Everyone may not accept what a particular ecologist or group of ecologists deem as "the way things work". Ecology is a relatively young and complex science. As a result, some ecological concepts are based largely on conceptualizing rather than experimentation. It is not easy to test many ecological hypotheses, because it is nearly impossible to control all variables in nature and to replicate nature in controlled settings. The subject or science of "invasive species" involves the basics of ecological thought and has considerable import to global species diversity. However, this is a subject entangled with controversy.

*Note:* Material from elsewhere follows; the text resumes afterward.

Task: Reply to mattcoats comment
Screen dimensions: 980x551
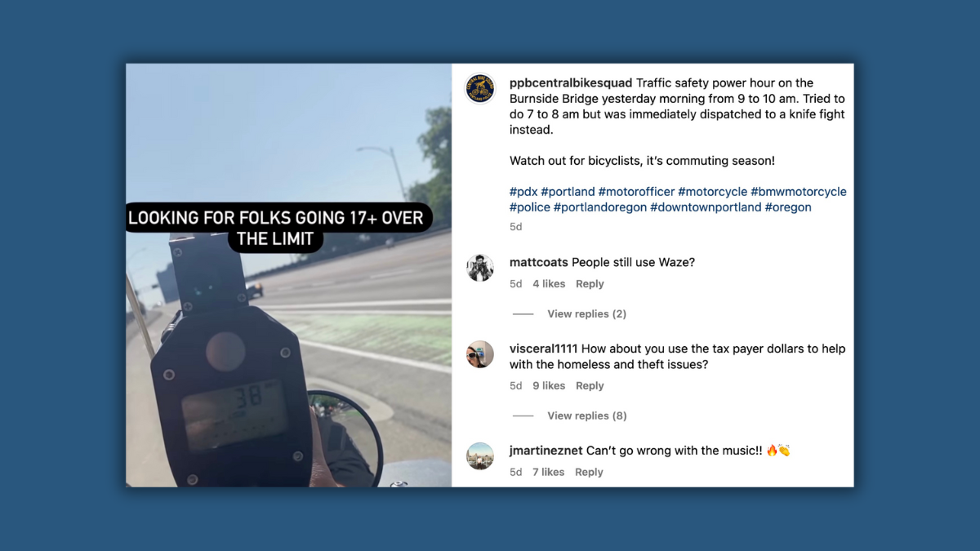Action: click(x=590, y=284)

Kudzu, a Japanese vine species invasive in the southeast United States, growing in Atlanta, Georgia

According to Shea Katriona et al. (2002)[1], the Earth’s ecosystems are being majorly impacted by biological invasions. She suggests that the invasions can be studied by multiple viewpoints including,(1) the characteristics of the invaders,(2) the characteristics of the invaded communities,(3) resources available, and (4) natural enemies. Katriona used the community ecology theory by linking these viewpoints and by applying recent niche concepts with the communities in which they invade, which provides a predictive framework for invasion ecology. The framework presented here, however, shows how core issues of invasion ecology can be introduced into communities and lead to better understanding of the effects of invasion on earth's ecosystems.

Species status and terminologyEdit

The mosquito fish can have both detrimental and beneficial effects.

Even for biologists, establishing the distributional status of a species in a particular location is not always straight-forward. Questions often arise as to what exactly makes a species native as opposed to non-native, because some non-native species have no known negative impacts (Woods and Moriarty, 2001)^ . In fact, sometimes the same species can have both beneficial and detrimental effects. For example, the mosquito fish (Gambusia affinis)has been widely introduced around the world because of its suppression of larval mosquitoes, but also has negative impacts on native species of insects, fishes, and amphibians (Colautti and MacIsaac, 2004)^ . Also, natural biological invasions, generally considered range expansions, and introductions involving human activities are important and could be considered a normal ecological process (Vermeij, 2005)^ .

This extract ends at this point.